_Your objective_. Copy the listing below word for word, keeping every line the same.

(Stored data entries)
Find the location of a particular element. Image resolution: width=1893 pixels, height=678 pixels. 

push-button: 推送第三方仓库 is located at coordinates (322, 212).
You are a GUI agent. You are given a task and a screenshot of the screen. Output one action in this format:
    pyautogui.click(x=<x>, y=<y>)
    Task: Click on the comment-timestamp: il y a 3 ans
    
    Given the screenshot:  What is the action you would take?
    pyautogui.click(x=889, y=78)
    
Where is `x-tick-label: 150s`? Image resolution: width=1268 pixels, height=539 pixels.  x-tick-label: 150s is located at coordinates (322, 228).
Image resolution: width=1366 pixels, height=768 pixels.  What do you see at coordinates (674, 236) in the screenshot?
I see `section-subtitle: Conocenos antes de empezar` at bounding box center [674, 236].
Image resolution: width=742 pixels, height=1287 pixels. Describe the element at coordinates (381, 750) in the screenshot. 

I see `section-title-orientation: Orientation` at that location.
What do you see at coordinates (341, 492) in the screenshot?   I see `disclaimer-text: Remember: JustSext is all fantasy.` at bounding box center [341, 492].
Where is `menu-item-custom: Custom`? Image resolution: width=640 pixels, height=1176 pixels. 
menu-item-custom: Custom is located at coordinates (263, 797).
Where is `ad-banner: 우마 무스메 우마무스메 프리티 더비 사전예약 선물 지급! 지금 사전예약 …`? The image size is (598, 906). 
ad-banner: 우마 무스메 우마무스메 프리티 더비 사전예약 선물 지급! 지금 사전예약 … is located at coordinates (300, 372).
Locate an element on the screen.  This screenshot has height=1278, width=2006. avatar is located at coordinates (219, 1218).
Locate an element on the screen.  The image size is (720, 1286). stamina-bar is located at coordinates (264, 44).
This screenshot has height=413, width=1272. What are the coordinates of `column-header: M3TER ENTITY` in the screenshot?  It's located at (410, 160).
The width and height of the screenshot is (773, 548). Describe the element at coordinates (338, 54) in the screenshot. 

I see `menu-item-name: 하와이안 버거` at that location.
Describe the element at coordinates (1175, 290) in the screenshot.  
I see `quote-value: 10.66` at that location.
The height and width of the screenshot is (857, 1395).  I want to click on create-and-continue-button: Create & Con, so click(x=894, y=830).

_Reply_.
Find the location of a particular element. Image resolution: width=1893 pixels, height=678 pixels. 

push-button: 推送第三方仓库 is located at coordinates (322, 212).
You are a GUI agent. You are given a task and a screenshot of the screen. Output one action in this format:
    pyautogui.click(x=<x>, y=<y>)
    Task: Click on the comment-timestamp: il y a 3 ans
    
    Given the screenshot:  What is the action you would take?
    pyautogui.click(x=889, y=78)
    
Where is `x-tick-label: 150s`? Image resolution: width=1268 pixels, height=539 pixels.  x-tick-label: 150s is located at coordinates (322, 228).
Image resolution: width=1366 pixels, height=768 pixels.  What do you see at coordinates (674, 236) in the screenshot?
I see `section-subtitle: Conocenos antes de empezar` at bounding box center [674, 236].
Image resolution: width=742 pixels, height=1287 pixels. Describe the element at coordinates (381, 750) in the screenshot. 

I see `section-title-orientation: Orientation` at that location.
What do you see at coordinates (341, 492) in the screenshot?   I see `disclaimer-text: Remember: JustSext is all fantasy.` at bounding box center [341, 492].
Where is `menu-item-custom: Custom`? Image resolution: width=640 pixels, height=1176 pixels. 
menu-item-custom: Custom is located at coordinates (263, 797).
Where is `ad-banner: 우마 무스메 우마무스메 프리티 더비 사전예약 선물 지급! 지금 사전예약 …`? The image size is (598, 906). 
ad-banner: 우마 무스메 우마무스메 프리티 더비 사전예약 선물 지급! 지금 사전예약 … is located at coordinates (300, 372).
Locate an element on the screen.  This screenshot has height=1278, width=2006. avatar is located at coordinates (219, 1218).
Locate an element on the screen.  The image size is (720, 1286). stamina-bar is located at coordinates (264, 44).
This screenshot has height=413, width=1272. What are the coordinates of `column-header: M3TER ENTITY` in the screenshot?  It's located at (410, 160).
The width and height of the screenshot is (773, 548). Describe the element at coordinates (338, 54) in the screenshot. 

I see `menu-item-name: 하와이안 버거` at that location.
Describe the element at coordinates (1175, 290) in the screenshot.  
I see `quote-value: 10.66` at that location.
The height and width of the screenshot is (857, 1395).  I want to click on create-and-continue-button: Create & Con, so click(x=894, y=830).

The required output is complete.